WORK ORDER: Output, word for word, the lines of this listing that fall between the line with "Click the Log Name value Security" and the line with "Open the Filters", counting both of those lines, and no others.

DATA PROVIDED:
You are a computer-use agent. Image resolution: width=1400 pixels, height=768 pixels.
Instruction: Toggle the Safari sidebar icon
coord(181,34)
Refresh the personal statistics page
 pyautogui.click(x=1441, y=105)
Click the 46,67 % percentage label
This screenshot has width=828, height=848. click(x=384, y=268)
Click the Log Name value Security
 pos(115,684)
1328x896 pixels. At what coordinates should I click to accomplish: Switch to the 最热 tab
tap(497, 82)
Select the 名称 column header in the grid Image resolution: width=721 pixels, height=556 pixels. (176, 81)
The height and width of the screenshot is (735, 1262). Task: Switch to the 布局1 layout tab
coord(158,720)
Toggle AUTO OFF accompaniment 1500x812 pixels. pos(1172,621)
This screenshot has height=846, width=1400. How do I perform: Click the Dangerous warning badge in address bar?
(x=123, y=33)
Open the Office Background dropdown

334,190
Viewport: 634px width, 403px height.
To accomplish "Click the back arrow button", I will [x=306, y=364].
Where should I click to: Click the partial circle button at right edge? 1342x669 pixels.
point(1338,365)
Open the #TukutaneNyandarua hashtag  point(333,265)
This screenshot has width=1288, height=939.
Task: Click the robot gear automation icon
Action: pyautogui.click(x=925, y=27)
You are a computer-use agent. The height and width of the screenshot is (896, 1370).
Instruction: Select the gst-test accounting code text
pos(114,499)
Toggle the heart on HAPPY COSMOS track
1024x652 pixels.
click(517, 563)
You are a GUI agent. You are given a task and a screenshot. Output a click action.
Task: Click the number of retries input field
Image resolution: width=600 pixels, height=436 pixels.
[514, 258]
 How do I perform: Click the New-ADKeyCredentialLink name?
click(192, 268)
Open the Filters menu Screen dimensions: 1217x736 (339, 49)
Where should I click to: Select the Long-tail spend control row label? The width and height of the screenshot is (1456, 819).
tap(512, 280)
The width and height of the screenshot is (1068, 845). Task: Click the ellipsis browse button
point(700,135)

OUTPUT FOR THIS TASK:
Click the Log Name value Security
 pos(115,684)
1328x896 pixels. At what coordinates should I click to accomplish: Switch to the 最热 tab
tap(497, 82)
Select the 名称 column header in the grid Image resolution: width=721 pixels, height=556 pixels. (176, 81)
The height and width of the screenshot is (735, 1262). Task: Switch to the 布局1 layout tab
coord(158,720)
Toggle AUTO OFF accompaniment 1500x812 pixels. pos(1172,621)
This screenshot has height=846, width=1400. How do I perform: Click the Dangerous warning badge in address bar?
(x=123, y=33)
Open the Office Background dropdown

334,190
Viewport: 634px width, 403px height.
To accomplish "Click the back arrow button", I will [x=306, y=364].
Where should I click to: Click the partial circle button at right edge? 1342x669 pixels.
point(1338,365)
Open the #TukutaneNyandarua hashtag  point(333,265)
This screenshot has width=1288, height=939.
Task: Click the robot gear automation icon
Action: pyautogui.click(x=925, y=27)
You are a computer-use agent. The height and width of the screenshot is (896, 1370).
Instruction: Select the gst-test accounting code text
pos(114,499)
Toggle the heart on HAPPY COSMOS track
1024x652 pixels.
click(517, 563)
You are a GUI agent. You are given a task and a screenshot. Output a click action.
Task: Click the number of retries input field
Image resolution: width=600 pixels, height=436 pixels.
[514, 258]
 How do I perform: Click the New-ADKeyCredentialLink name?
click(192, 268)
Open the Filters menu Screen dimensions: 1217x736 (339, 49)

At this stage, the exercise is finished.